Who is most likely to benefit
The pilot targets customers who use less than Ofgem's typical consumption values. From 1 July 2026 those values are 2,500 kWh per year for electricity and 9,500 kWh for gas.
A single occupant in a flat using around 1,500 kWh per year pays standing charges that represent a much larger share of their bill than someone in a four-bedroom house using 4,500 kWh. For that lower-use customer, even a 10 pence per day reduction in the standing charge saves £36.50 per year before the unit rate is touched.
The pilot also applies to secondary or holiday properties where usage is intermittent. Standing charges continue even when no energy is consumed, so a property sitting empty for several months a year accumulates standing charge costs with no offsetting usage to dilute them.

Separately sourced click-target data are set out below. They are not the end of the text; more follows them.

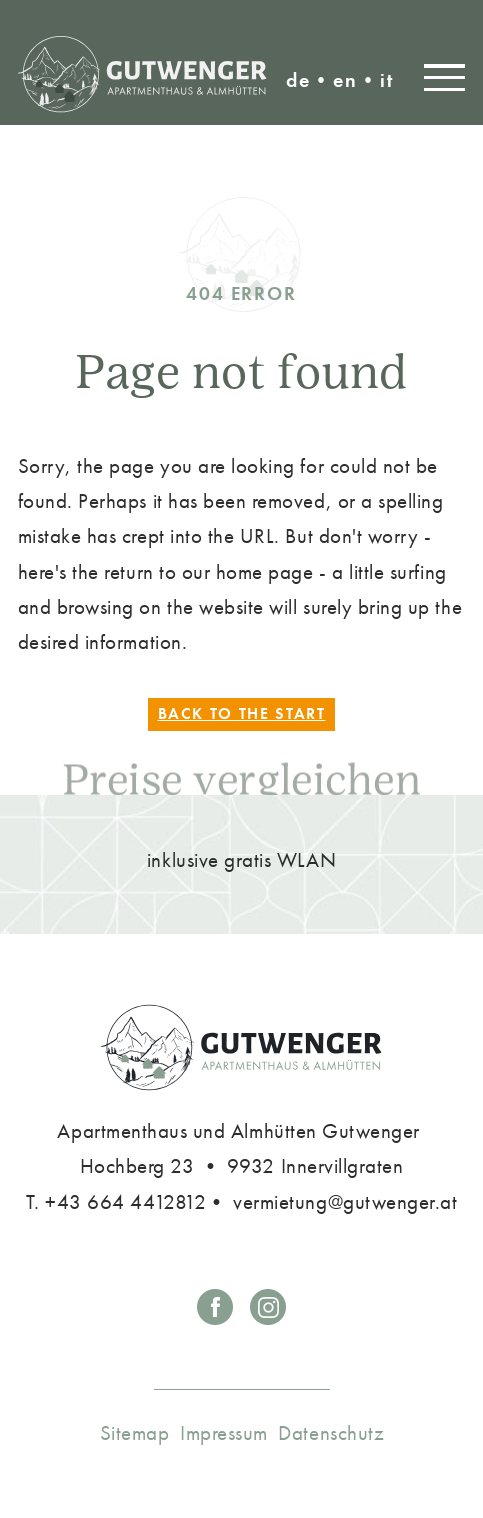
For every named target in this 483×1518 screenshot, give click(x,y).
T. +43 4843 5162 (375, 31)
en (345, 80)
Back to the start (242, 714)
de (298, 80)
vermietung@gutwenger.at (441, 31)
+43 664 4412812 (125, 1201)
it (387, 80)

Customers who use above-average amounts of energy are less likely to benefit. A higher unit rate on a lower standing charge tariff can exceed the standing charge saving if consumption is high.
How to find a lower standing charge tariff
The four participating suppliers are not required to advertise pilot tariffs prominently. You may need to look for tariffs with a reduced standing charge when comparing rather than relying on headline annual cost figures, which are calculated using typical consumption values that may not reflect your actual usage.
When you compare through the partner platform on this site, tariff details include both the unit rate and standing charge for each option. A tariff showing a lower annual cost on typical consumption may cost you more if your actual usage differs significantly from the typical values used in the calculation.
The standing charge calculator on this site lets you model what different daily rates mean for your bill at your own usage level before you compare.
What Ofgem said about the pilot
Ofgem confirmed the pilot in April 2026 alongside the Q2 price cap announcement. The regulator said customers who use less energy should have more choice, and that the current structure where standing charges are identical regardless of usage level does not serve lower-consumption customers well.
The pilot does not change the price cap itself. The maximum unit rates and standing charges under the cap remain as set. Participating suppliers offer the lower standing charge tariffs alongside their standard products rather than as a replacement.
Ofgem will publish findings before April 2027. A requirement for all suppliers to offer lower standing charge options could follow depending on the results.
Sourced from Ofgem's April 2026 price cap announcement. Licensed under the Open Government Licence v3.0.
Key terms
Definitions used in this guide:
- Standing charge: Fixed daily amount on your bill regardless of usage. Shown in pence per day.
- Unit rate: Price per kilowatt-hour consumed.
- Price cap: Maximum unit rate and standing charge Ofgem allows on standard variable tariffs.
- Ofgem: Office of Gas and Electricity Markets. Independent energy regulator for Great Britain.
- TDCV: Typical Domestic Consumption Values. Standard usage figures used to calculate the headline cap annual bill. From 1 July 2026: 2,500 kWh electricity, 9,500 kWh gas (previously 2,700 / 11,500).
- OGL: Open Government Licence. Governs Ofgem's public data releases.